START Records for processing

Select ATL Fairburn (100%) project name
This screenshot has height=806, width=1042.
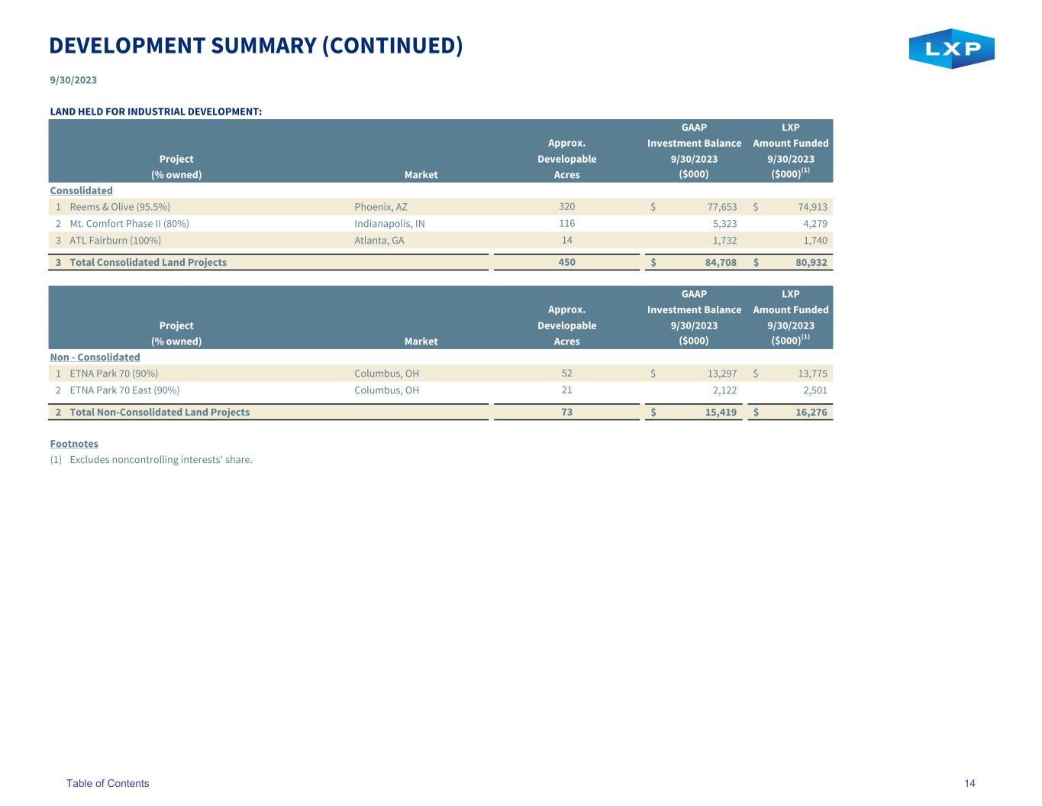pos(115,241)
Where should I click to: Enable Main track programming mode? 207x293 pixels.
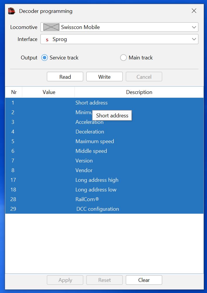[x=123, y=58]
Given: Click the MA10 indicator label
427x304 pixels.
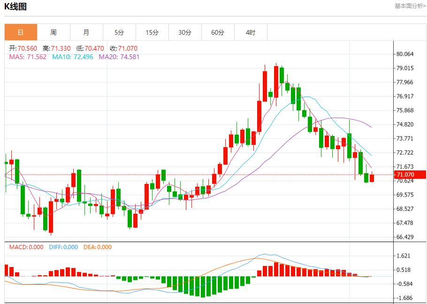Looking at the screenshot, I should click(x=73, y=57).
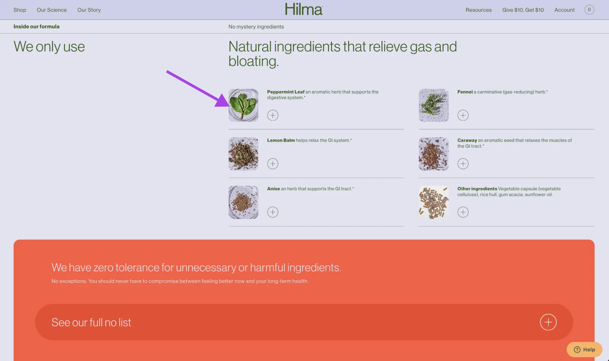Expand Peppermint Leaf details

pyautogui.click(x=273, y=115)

END Records for processing
START Records for processing

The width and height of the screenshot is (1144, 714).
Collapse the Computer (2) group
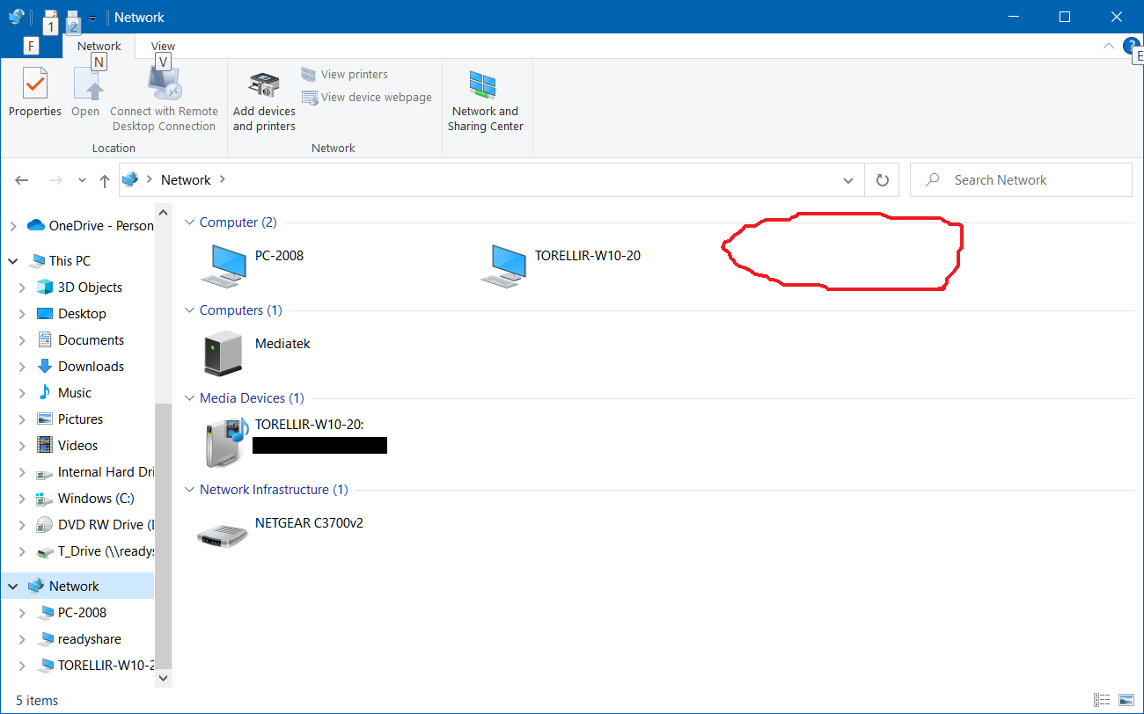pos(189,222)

END Records for processing
START Records for processing

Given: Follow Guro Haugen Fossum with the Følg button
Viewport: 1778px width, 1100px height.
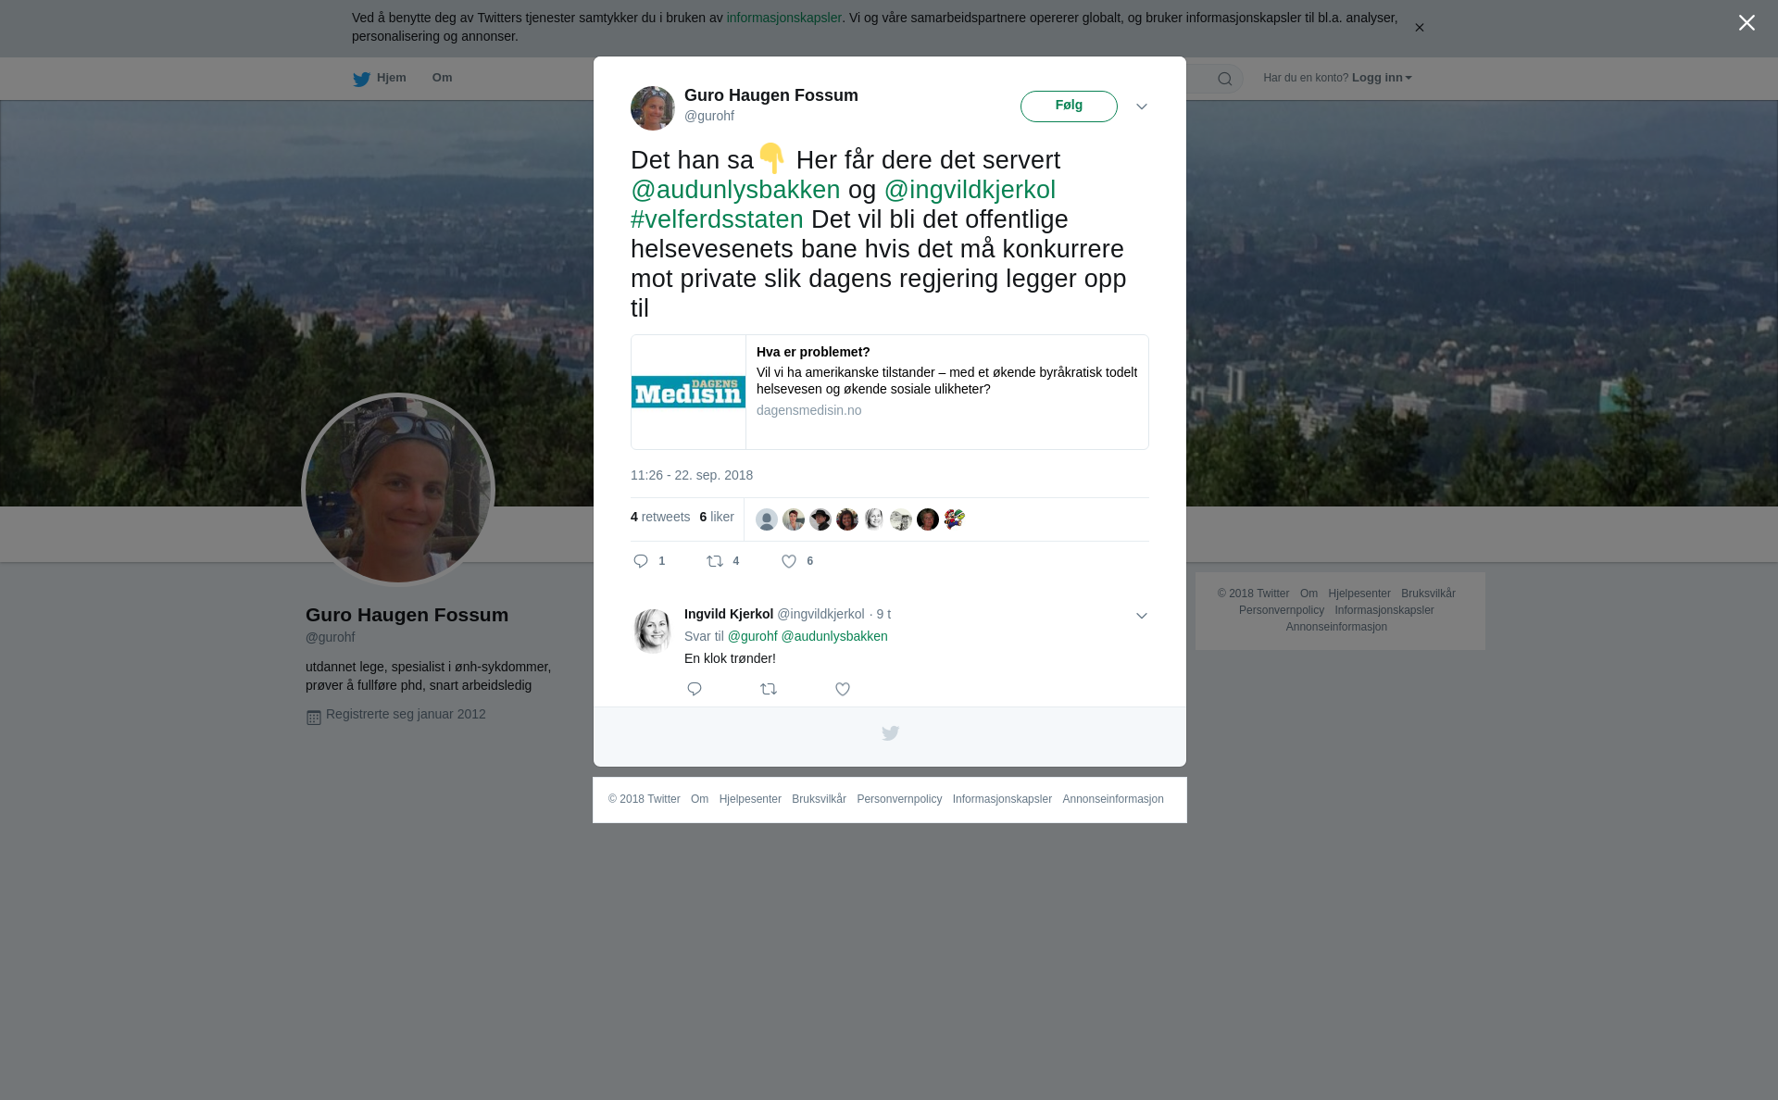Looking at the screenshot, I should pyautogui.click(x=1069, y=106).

END Records for processing

- [Task statement]:
The job here is to find each line above with the word "Given" and copy it.

- [Solution for this exercise]:
Given: Click the MA10 indicator label
Given: Follow Guro Haugen Fossum with the Følg button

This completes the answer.